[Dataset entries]
——————————
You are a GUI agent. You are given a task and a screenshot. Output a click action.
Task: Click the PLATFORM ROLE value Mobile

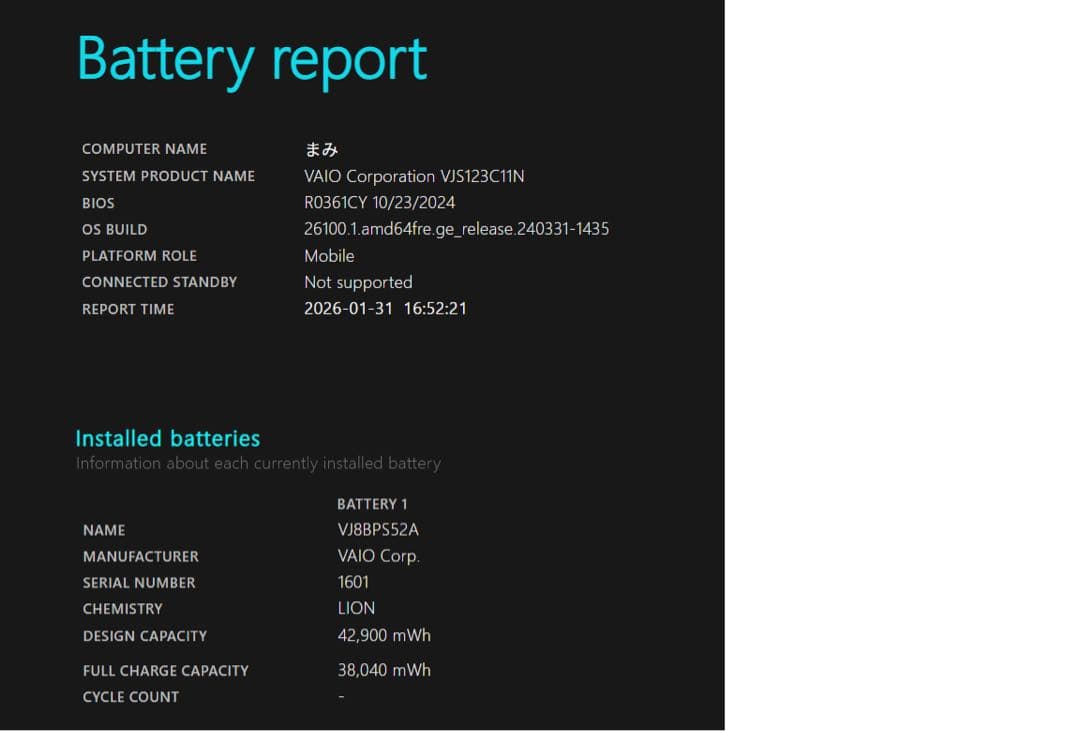click(329, 256)
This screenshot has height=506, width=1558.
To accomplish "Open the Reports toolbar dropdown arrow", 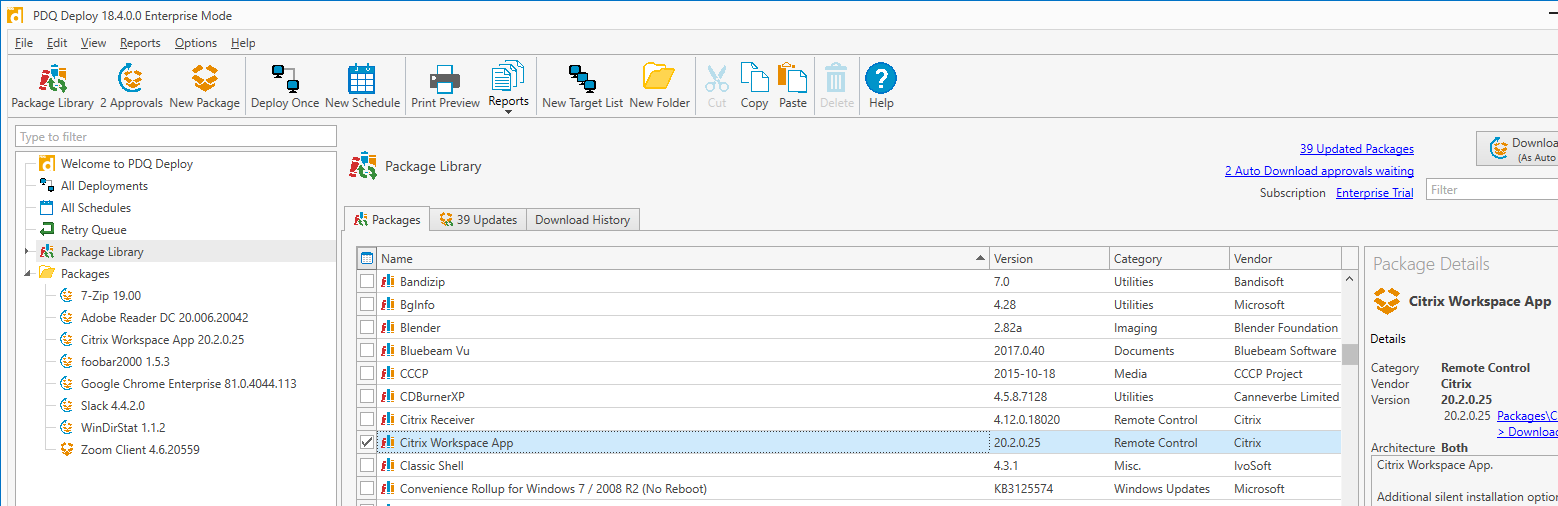I will (508, 112).
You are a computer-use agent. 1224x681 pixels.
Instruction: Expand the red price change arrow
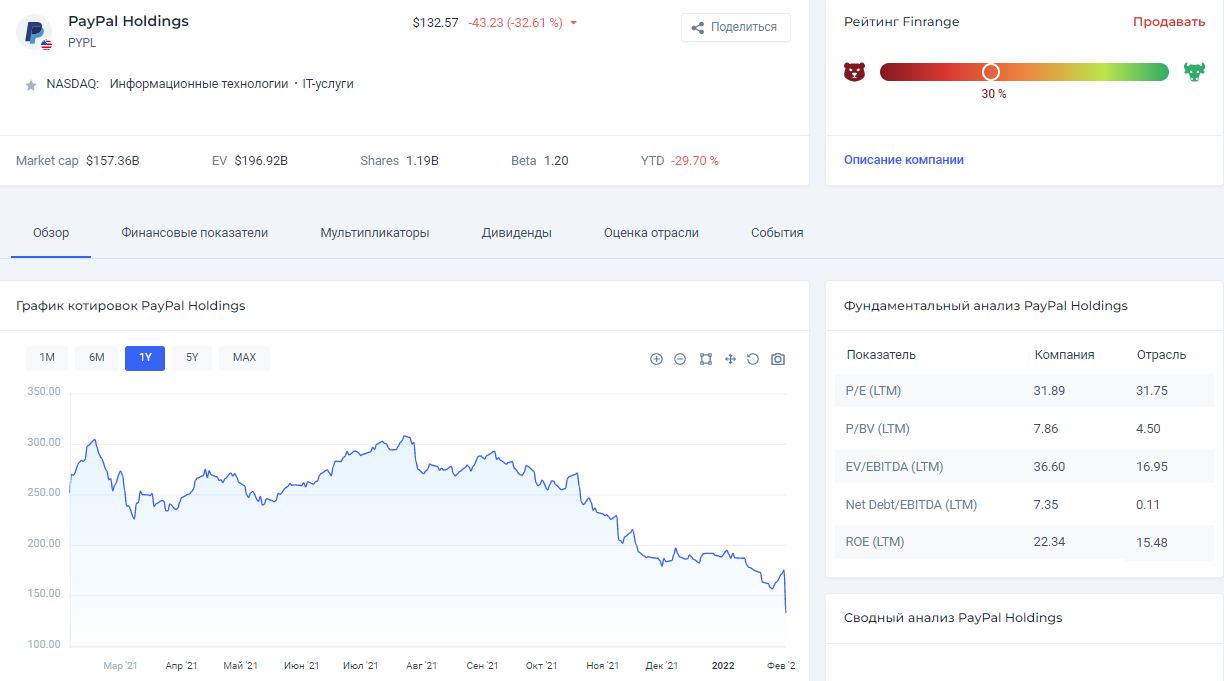574,23
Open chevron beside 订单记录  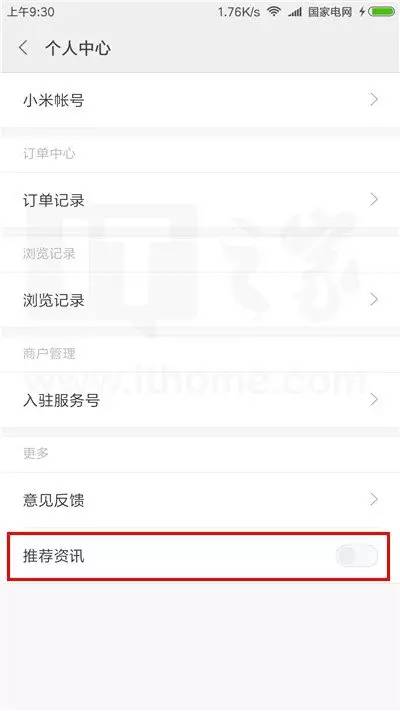tap(374, 200)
——————————
(WHAT IS BEING ASKED) Return only the lines of the records in which the string "screenshot" appears.

(REPLY TO THE TASK)
You are a GUI agent. You are given a task and a screenshot. Output a click action.
This screenshot has height=506, width=1558.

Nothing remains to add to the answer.